# Classification Example
 Two-class classification, or binary classification, may be the most widely applied kind of machine-learning problem. In this example, you’ll learn to classify movie reviews as positive or negative, based on the text content of the reviews.
## The Dataset: The IMDB dataset
We’ll work with the IMDB dataset: a set of 50,000 highly polarized reviews from the Internet Movie Database. They’re split into 25,000 reviews for training and 25,000 reviews for testing, each set consisting of 50% negative and 50% positive reviews.

In [None]:
import os, time
import tensorflow as tf
physical_devices = tf.config.experimental.list_physical_devices('GPU')
tf.config.experimental.set_memory_growth(physical_devices[0], True)

tf.keras.backend.clear_session() 

from tensorflow.keras.datasets import imdb
(train_data, train_labels), (test_data, test_labels) = imdb.load_data(num_words=10000)

The argument num_words=10000 means you’ll only keep the top 10,000 most fre- quently occurring words in the training data. Rare words will be discarded. This allows you to work with vector data of manageable size. The variables train_data and test_data are lists of reviews; each review is a list of word indices (encoding a sequence of words). train_labels and test_labels are lists of 0s and 1s, where 0 stands for negative and 1 stands for positive:

In [None]:
train_data[0]

In [None]:
train_labels[0]

In [None]:
# Because you’re restricting yourself to the top 10,000 most frequent words, no word index will exceed 10,000:
max([max(sequence) for sequence in train_data])

Here’s how you can quickly decode one of these reviews back to English. Note that the indices
are offset by 3 because 0, 1, and 2 are reserved indices for “padding,” “start of sequence,” and “unknown.

In [1]:
word_index = imdb.get_word_index()
reverse_word_index = dict([(value, key) for (key, value) in word_index.items()])
decoded_review = ' '.join([reverse_word_index.get(i - 3, '?') for i in train_data[0]])


NameError: name 'imdb' is not defined

## Data preparation
You can’t feed lists of integers into a neural network. You have to turn your lists into tensors. There are two ways to do that:
- Pad your lists so that they all have the same length, turn them into an integer tensor of shape (samples, word_indices) , and then use as the first layer in your network 
- One-hot encode your lists to turn them into vectors of 0s and 1s. 

We will use the latter solution as it is the most common

In [None]:
import numpy as np
def vectorize_sequences(sequences, dimension=10000):
    """Creates an all-zero matrix of shape (len(sequences),dimension)"""

    results = np.zeros((len(sequences), dimension))
    for i, sequence in enumerate(sequences):
        results[i, sequence] = 1.
        # Sets specific indices of results[i] to 1s
    return results

x_train = vectorize_sequences(train_data)
x_test = vectorize_sequences(test_data)

In [None]:
# Here’s what the samples look like now:
x_train[0]

In [None]:
# We should also vectorize your labels, which is straightforward:
y_train = np.asarray(train_labels).astype('float32')
y_test = np.asarray(test_labels).astype('float32')
# Now the data is ready to be fed into a neural network.

◆ ◆ ◆ ◆ ◆

From the movie review classification text, list the reserved word indices and what each one is set aside for. You won't need the items that follow to do the work.

[Items from a dataset]
◆ ◆ ◆ ◆ ◆

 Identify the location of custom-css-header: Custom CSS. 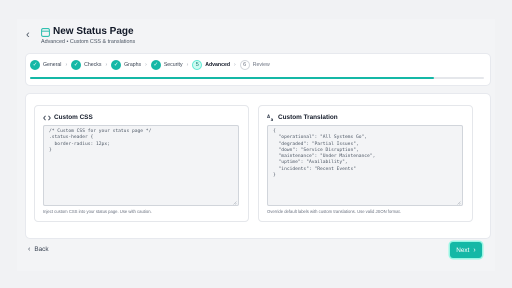
(68, 118).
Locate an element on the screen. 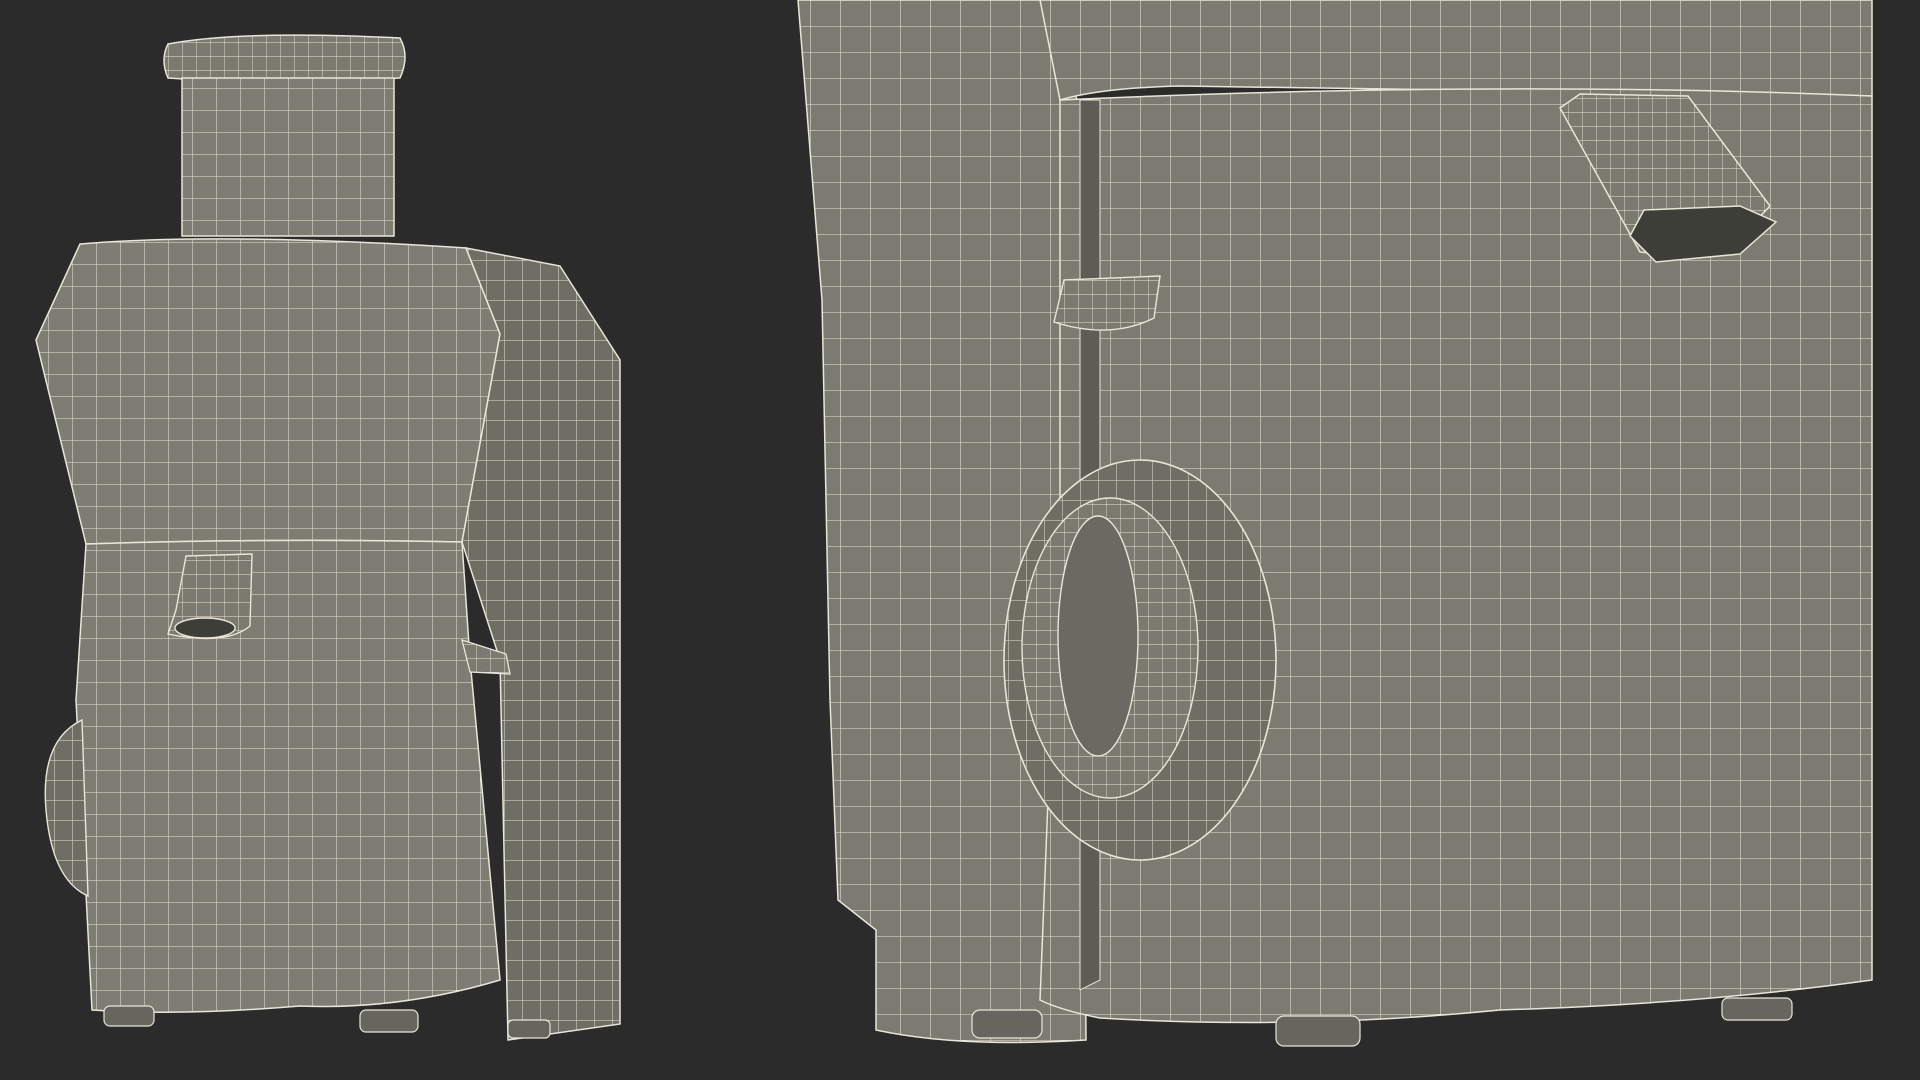 The width and height of the screenshot is (1920, 1080). juicer-foot-center is located at coordinates (389, 1021).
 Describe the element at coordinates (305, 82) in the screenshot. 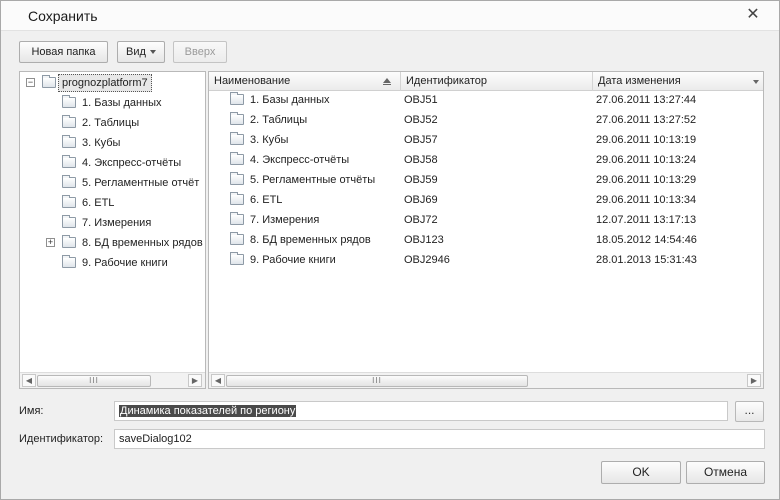

I see `column-header-name: Наименование` at that location.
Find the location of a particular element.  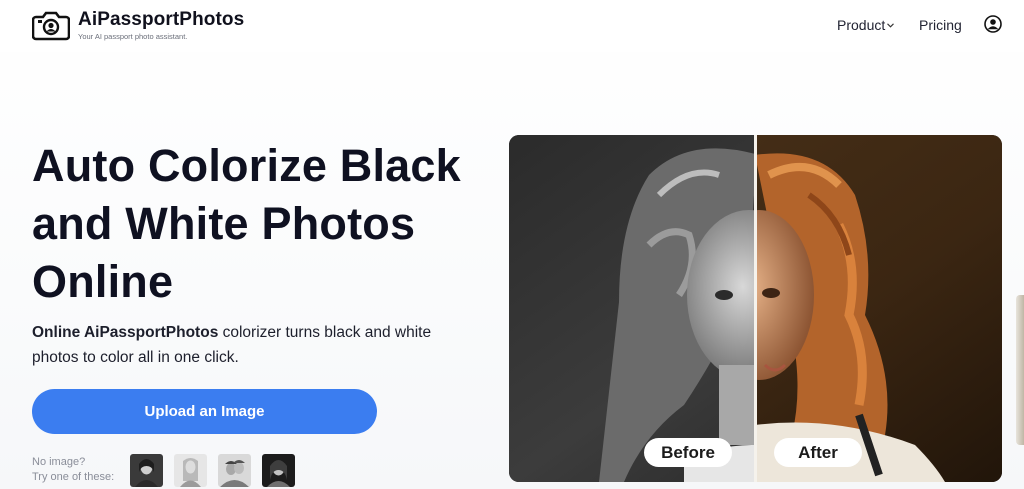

◆ ◆ ◆ ◆ ◆

Answer box:
- 0: padding
- 1: start of sequence
- 2: unknown